The following is a summary of “Frailty, Acute Brain Dysfunction, and Posthospitalization Disability Outcomes in Critically Ill Older Adults,” published in the July 2023 issue of Critical Care by Caldwell et al.
Frailty in older adults is linked with adverse effects in the intensive care unit (ICU), and identifying modifiable factors that mediate these outcomes may help improve survival. Researchers performed a prospective study to estimate the association between frailty, acute brain dysfunction, and 6-month disability outcomes in older adults.
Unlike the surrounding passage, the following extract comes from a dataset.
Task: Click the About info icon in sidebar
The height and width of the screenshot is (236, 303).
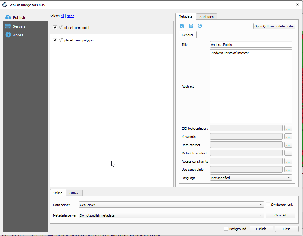Action: click(x=8, y=35)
They enrolled older adults (aged ≥50 years) in the ICU. Frailty was identified by the Clinical Frailty Scale. Delirium and coma were assessed daily with the Confusion Assessment Method for the ICU and the Richmond Agitation-Sedation Scale. Disability outcomes (death and severe physical disability [defined as new dependence in 5 or more activities of daily living]) were assessed by telephone (6 months) after discharge.
The results showed 302 older adults (mean [SD] age, 67.2 [10.8] years), both frail and vulnerable patients had a risk of acute brain dysfunction (adjusted odds ratio [AOR], 2.9 [95% CI, 1.5-5.6], and 2.0 [95% CI, 1.0-4.1], respectively) as per fit patients. Both frailty and acute brain dysfunction independently linked with death or severe disability at 6 months (AOR, 3.3 [95% CI, 1.6-6.5] and 2.4 [95% CI, 1.4-4.0], respectively). The average proportion of the frailty effect mediated by acute brain dysfunction was estimated to be 12.6% (95% CI, 2.1%-23.1%; P = .02).
They concluded frailty and acute brain dysfunction independently predict disability outcomes in older adults with critical illness.